* Recorded information:
● ● ● ● ● ● ●

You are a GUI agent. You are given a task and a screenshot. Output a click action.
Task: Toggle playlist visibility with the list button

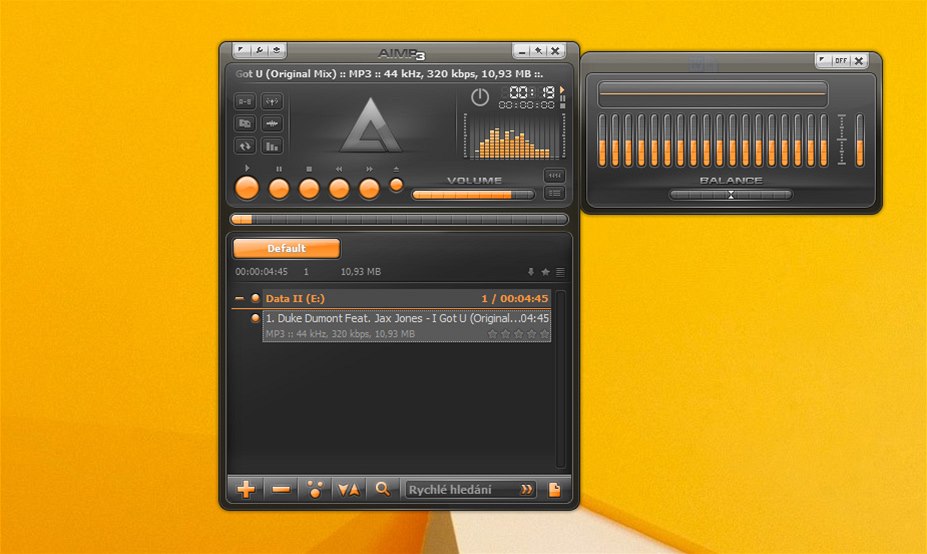pos(554,193)
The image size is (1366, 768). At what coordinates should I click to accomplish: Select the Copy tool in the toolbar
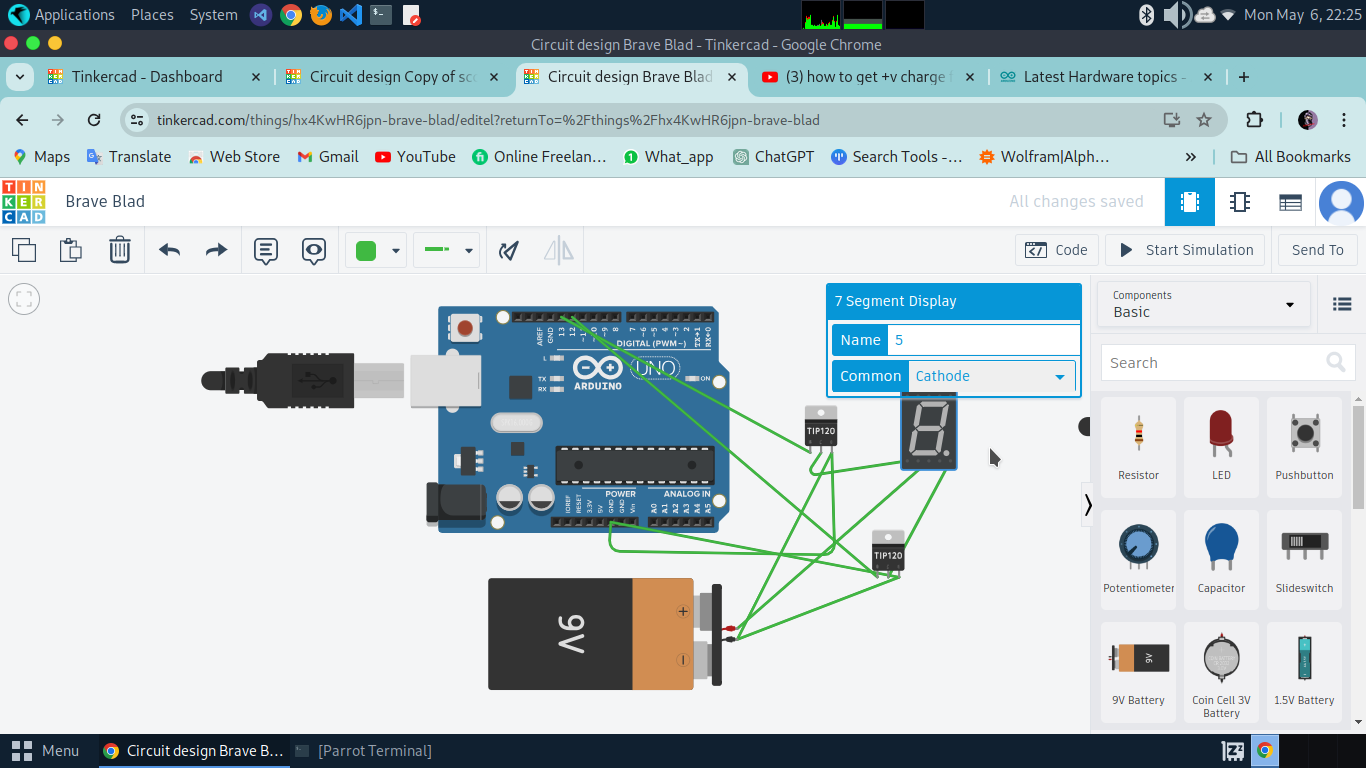(x=24, y=250)
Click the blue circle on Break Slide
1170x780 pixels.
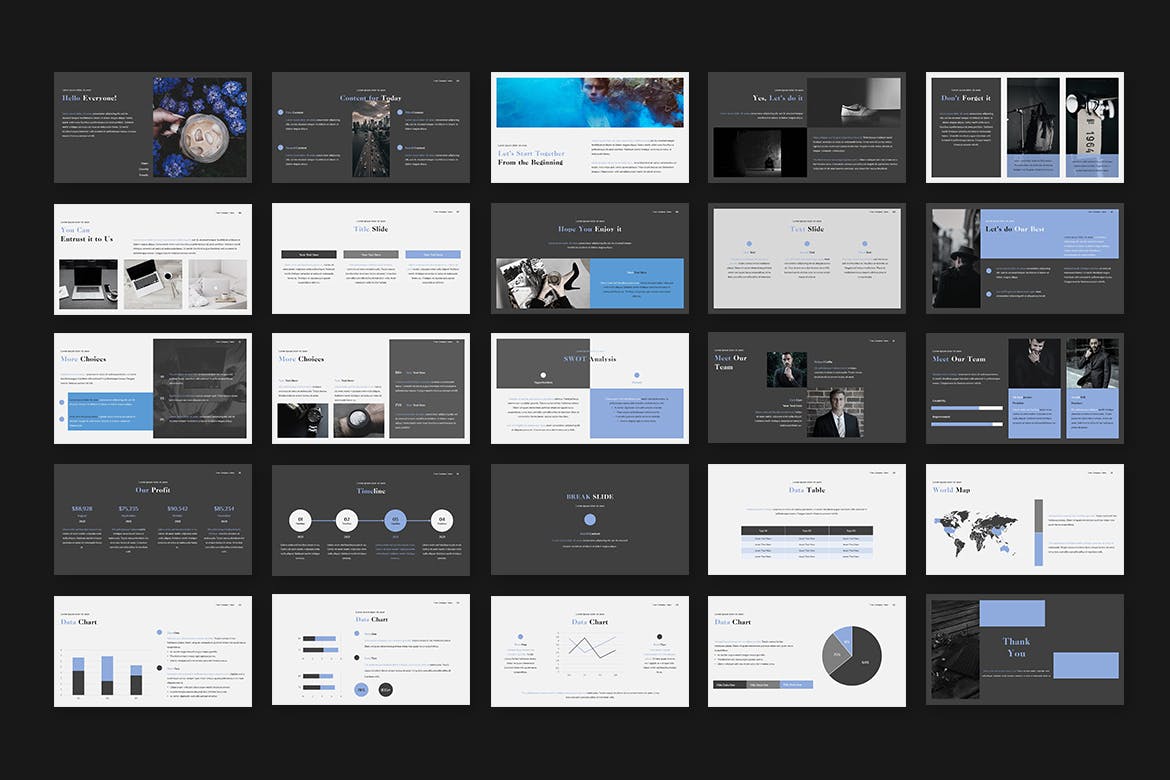(x=589, y=520)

● ● ● ● ● ● ●

* About this exercise: Everything in the material above must be repeated exactly, apart from its pictures.

* Solved exercise:
You are a GUI agent. You are given a task and a screenshot. Output a click action.
Task: Toggle playlist visibility with the list button

pos(554,193)
The image size is (1366, 768). At what coordinates should I click to accomplish: Select the Copy tool in the toolbar
(x=24, y=250)
Click the blue circle on Break Slide
1170x780 pixels.
(x=589, y=520)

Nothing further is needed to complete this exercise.